**Text shown**
Grim realities about a Harris administration.

Vice President Kamala Harris arrives at Indianapolis International Airport on July 24, 2024, before giving a keynote speech at Zeta Phi Beta Sorority Inc.'s Grand Boulé event. (Photo by BRENDAN SMIALOWSKI/POOL/AFP via Getty Images)

There was a time when I felt defensive on behalf of Republicans when liberals accused them of furtive (and not so furtive) racial resentment toward America’s first black president.

My days of giving the right the benefit of the doubt about its good intentions are over. Watching a supposedly principled small-government movement like the Tea Party transform overnight into an authoritarian personality cult intoxicated with populist cultural revanchism will do that to a fellow.

But in case you’re more generously inclined, note that it took less than 48 hours from the start of Kamala Harris’ candidacy for House GOP leaders to have to warn members to stop making racially tinged cracks about her.

The insult of choice is “DEI hire,” which happens to contain a grain of truth. Certainly, Harris’ race and gender were enormous advantages for her in 2020 when the old white man leading the Democratic ticket decided he needed some “balance.”

But “balance” is always a priority when making political appointments in modern America, and not just for the left. Sens. Tim Scott and Marco Rubio ended up on Donald Trump’s vice presidential shortlist because of their special potential to attract black and Hispanic voters, respectively. After Justice Ruth Bader Ginsburg passed away in September 2020, even before he nominated Amy Coney Barrett to succeed her, Trump declared frankly that his nominee for the vacancy would be a woman.

**Task set**
• A. From the commentary on Kamala Harris, copy word for word the passage starting with "But in case" and going on through "cracks about her.".
• B. Write the next part of the commentary on Kamala Harris and the Republican response, picking up after its final sentence.

**Source excerpt**
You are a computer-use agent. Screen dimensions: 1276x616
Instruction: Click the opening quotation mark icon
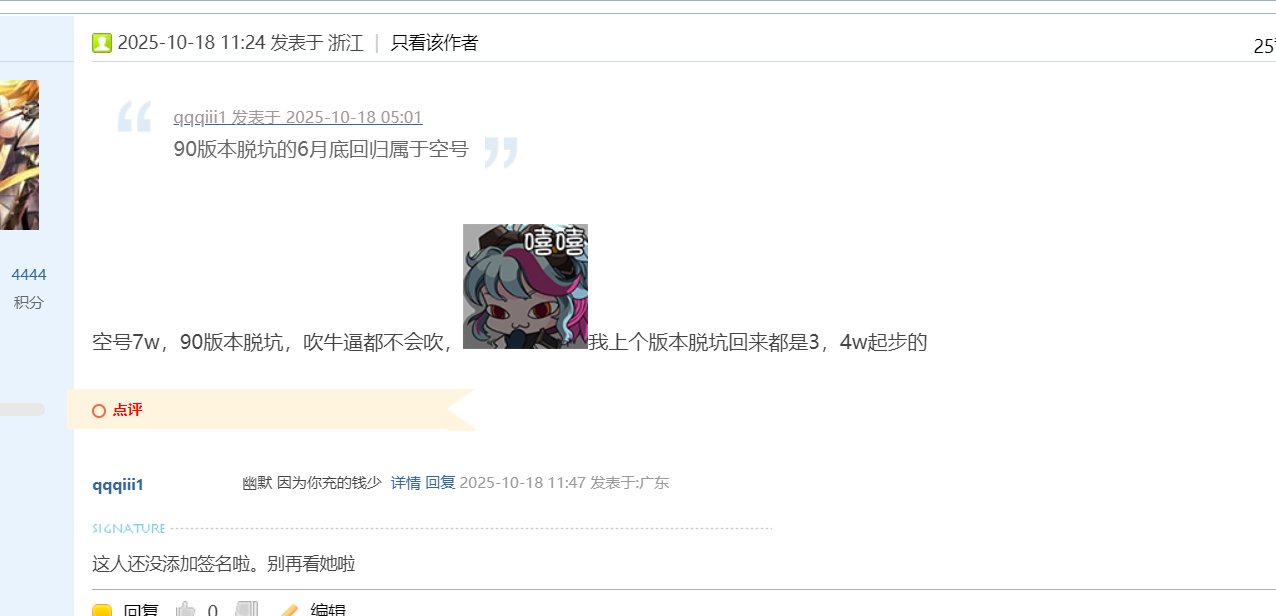[135, 116]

**Answers for the tasks**
• A.
But in case you’re more generously inclined, note that it took less than 48 hours from the start of Kamala Harris’ candidacy for House GOP leaders to have to warn members to stop making racially tinged cracks about her.

• B.
Insofar as “DEI” is shorthand for pandering to specific demographics by choosing a nominee based on his or her cultural identity, the guy who was nominated last week to be Trump’s running mate is himself a “DEI hire” of sorts.

We can debate whether it helps or hurts Republicans to attack Harris as an affirmative action charity case (you know where I stand on that), but I don’t believe the jabs about her being a “DEI hire” are part of a strategic calculus. I think they’re a matter of the populist id flaring at the thought of being governed by a black woman who’s not part of the ideological tribe.

It’s a preview of the next four years if Kamala Harris figures out a way to beat Trump this fall, I suspect. Unlike any presidency in my lifetime, her term would be wracked by obstruction, paralysis, and public disillusionment.

If you thought congressional Republicans were reluctant to compromise with Barack Obama, you ain’t seen nothing yet.

President by default.

Harris would begin her term burdened by two liabilities that none of her recent predecessors have shared. And I don’t mean her race or gender.

First, to a greater extent than any modern president, she would lack a policy mandate.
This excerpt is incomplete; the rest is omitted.